Exercise: Repeat the entries that follow, exactly as they are written.

[Stored data entries]
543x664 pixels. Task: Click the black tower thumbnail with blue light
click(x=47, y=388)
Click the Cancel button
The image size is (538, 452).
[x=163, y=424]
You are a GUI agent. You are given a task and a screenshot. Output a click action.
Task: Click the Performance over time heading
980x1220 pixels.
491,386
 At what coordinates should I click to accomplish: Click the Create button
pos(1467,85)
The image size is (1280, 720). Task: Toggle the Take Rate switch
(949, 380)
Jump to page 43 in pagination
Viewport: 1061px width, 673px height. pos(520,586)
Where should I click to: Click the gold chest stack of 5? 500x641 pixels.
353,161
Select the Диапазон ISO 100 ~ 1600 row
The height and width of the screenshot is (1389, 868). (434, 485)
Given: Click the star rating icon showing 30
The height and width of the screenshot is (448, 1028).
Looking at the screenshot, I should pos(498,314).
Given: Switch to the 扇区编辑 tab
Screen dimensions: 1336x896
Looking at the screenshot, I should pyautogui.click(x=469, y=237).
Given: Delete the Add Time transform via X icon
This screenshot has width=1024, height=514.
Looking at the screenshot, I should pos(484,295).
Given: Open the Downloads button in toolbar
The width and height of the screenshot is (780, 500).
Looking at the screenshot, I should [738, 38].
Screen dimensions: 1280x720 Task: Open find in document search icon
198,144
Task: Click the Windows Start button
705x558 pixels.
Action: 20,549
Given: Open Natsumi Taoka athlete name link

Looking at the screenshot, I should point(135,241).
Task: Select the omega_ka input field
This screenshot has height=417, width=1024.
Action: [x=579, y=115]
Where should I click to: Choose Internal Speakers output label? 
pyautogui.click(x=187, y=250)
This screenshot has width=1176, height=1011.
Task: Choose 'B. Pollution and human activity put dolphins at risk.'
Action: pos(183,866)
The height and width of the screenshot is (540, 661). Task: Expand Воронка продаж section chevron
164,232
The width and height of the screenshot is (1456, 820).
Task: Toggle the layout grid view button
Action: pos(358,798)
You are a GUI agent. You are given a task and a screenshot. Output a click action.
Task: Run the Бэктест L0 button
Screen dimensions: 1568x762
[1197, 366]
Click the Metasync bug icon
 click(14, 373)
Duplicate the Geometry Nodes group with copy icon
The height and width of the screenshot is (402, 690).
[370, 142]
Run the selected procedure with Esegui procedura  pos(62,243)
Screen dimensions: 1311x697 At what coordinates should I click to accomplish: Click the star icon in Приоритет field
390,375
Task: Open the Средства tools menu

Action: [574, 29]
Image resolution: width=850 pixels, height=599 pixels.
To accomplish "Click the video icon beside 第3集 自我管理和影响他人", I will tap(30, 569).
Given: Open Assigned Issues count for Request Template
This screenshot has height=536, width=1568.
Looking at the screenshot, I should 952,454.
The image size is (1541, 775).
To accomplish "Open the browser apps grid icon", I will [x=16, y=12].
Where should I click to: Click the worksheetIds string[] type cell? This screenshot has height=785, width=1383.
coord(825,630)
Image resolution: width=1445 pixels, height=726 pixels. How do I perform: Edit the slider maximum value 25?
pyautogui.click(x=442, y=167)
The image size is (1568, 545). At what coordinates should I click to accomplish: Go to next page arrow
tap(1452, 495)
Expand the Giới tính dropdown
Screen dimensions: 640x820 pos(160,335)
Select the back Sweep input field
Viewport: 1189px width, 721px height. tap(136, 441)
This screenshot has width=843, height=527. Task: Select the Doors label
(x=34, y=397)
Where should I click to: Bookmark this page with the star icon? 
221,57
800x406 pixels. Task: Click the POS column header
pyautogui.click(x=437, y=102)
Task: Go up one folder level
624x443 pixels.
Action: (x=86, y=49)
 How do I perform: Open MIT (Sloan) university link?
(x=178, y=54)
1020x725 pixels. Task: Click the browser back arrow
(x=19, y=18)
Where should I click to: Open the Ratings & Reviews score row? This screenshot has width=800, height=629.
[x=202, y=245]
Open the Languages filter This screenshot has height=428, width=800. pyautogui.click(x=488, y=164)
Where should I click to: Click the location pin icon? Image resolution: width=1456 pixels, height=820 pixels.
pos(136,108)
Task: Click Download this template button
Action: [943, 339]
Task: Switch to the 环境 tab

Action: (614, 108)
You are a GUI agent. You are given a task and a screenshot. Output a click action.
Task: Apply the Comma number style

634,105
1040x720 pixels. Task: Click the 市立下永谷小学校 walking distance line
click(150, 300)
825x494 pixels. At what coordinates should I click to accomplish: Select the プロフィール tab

Answer:
543x664 pixels. Task: Click the black tower thumbnail with blue light
click(x=47, y=388)
Click the Cancel button
The image size is (538, 452).
[x=163, y=424]
You are a GUI agent. You are given a task and a screenshot. Output a click action.
Task: Click the Performance over time heading
980x1220 pixels.
491,386
 At what coordinates should I click to accomplish: Click the Create button
pos(1467,85)
The image size is (1280, 720). Task: Toggle the Take Rate switch
(949, 380)
Jump to page 43 in pagination
Viewport: 1061px width, 673px height. pos(520,586)
Where should I click to: Click the gold chest stack of 5? 500x641 pixels.
353,161
Select the Диапазон ISO 100 ~ 1600 row
The height and width of the screenshot is (1389, 868). (434, 485)
Given: Click the star rating icon showing 30
The height and width of the screenshot is (448, 1028).
Looking at the screenshot, I should pos(498,314).
Given: Switch to the 扇区编辑 tab
Screen dimensions: 1336x896
Looking at the screenshot, I should pyautogui.click(x=469, y=237).
Given: Delete the Add Time transform via X icon
This screenshot has width=1024, height=514.
Looking at the screenshot, I should pos(484,295).
Given: Open the Downloads button in toolbar
The width and height of the screenshot is (780, 500).
Looking at the screenshot, I should [738, 38].
Screen dimensions: 1280x720 Task: Open find in document search icon
198,144
Task: Click the Windows Start button
705x558 pixels.
Action: 20,549
Given: Open Natsumi Taoka athlete name link

Looking at the screenshot, I should point(135,241).
Task: Select the omega_ka input field
This screenshot has height=417, width=1024.
Action: [x=579, y=115]
Where should I click to: Choose Internal Speakers output label? 
pyautogui.click(x=187, y=250)
This screenshot has width=1176, height=1011.
Task: Choose 'B. Pollution and human activity put dolphins at risk.'
Action: pos(183,866)
The height and width of the screenshot is (540, 661). Task: Expand Воронка продаж section chevron
164,232
The width and height of the screenshot is (1456, 820).
Task: Toggle the layout grid view button
Action: pos(358,798)
You are a GUI agent. You are given a task and a screenshot. Output a click action.
Task: Run the Бэктест L0 button
Screen dimensions: 1568x762
[1197, 366]
Click the Metasync bug icon
 click(14, 373)
Duplicate the Geometry Nodes group with copy icon
The height and width of the screenshot is (402, 690).
[370, 142]
Run the selected procedure with Esegui procedura  pos(62,243)
Screen dimensions: 1311x697 At what coordinates should I click to accomplish: Click the star icon in Приоритет field
390,375
Task: Open the Средства tools menu

Action: [574, 29]
Image resolution: width=850 pixels, height=599 pixels.
To accomplish "Click the video icon beside 第3集 自我管理和影响他人", I will tap(30, 569).
Given: Open Assigned Issues count for Request Template
This screenshot has height=536, width=1568.
Looking at the screenshot, I should 952,454.
The image size is (1541, 775).
To accomplish "Open the browser apps grid icon", I will [x=16, y=12].
Where should I click to: Click the worksheetIds string[] type cell? This screenshot has height=785, width=1383.
coord(825,630)
Image resolution: width=1445 pixels, height=726 pixels. How do I perform: Edit the slider maximum value 25?
pyautogui.click(x=442, y=167)
The image size is (1568, 545). At what coordinates should I click to accomplish: Go to next page arrow
tap(1452, 495)
Expand the Giới tính dropdown
Screen dimensions: 640x820 pos(160,335)
Select the back Sweep input field
Viewport: 1189px width, 721px height. tap(136, 441)
This screenshot has width=843, height=527. Task: Select the Doors label
(x=34, y=397)
Where should I click to: Bookmark this page with the star icon? 
221,57
800x406 pixels. Task: Click the POS column header
pyautogui.click(x=437, y=102)
Task: Go up one folder level
624x443 pixels.
Action: (x=86, y=49)
 How do I perform: Open MIT (Sloan) university link?
(x=178, y=54)
1020x725 pixels. Task: Click the browser back arrow
(x=19, y=18)
Where should I click to: Open the Ratings & Reviews score row? This screenshot has width=800, height=629.
[x=202, y=245]
Open the Languages filter This screenshot has height=428, width=800. pyautogui.click(x=488, y=164)
Where should I click to: Click the location pin icon? Image resolution: width=1456 pixels, height=820 pixels.
pos(136,108)
Task: Click Download this template button
Action: [943, 339]
Task: Switch to the 环境 tab

Action: (614, 108)
You are a GUI agent. You are given a task and a screenshot. Output a click action.
Task: Apply the Comma number style

634,105
1040x720 pixels. Task: Click the 市立下永谷小学校 walking distance line
click(150, 300)
825x494 pixels. At what coordinates should I click to accomplish: Select the プロフィール tab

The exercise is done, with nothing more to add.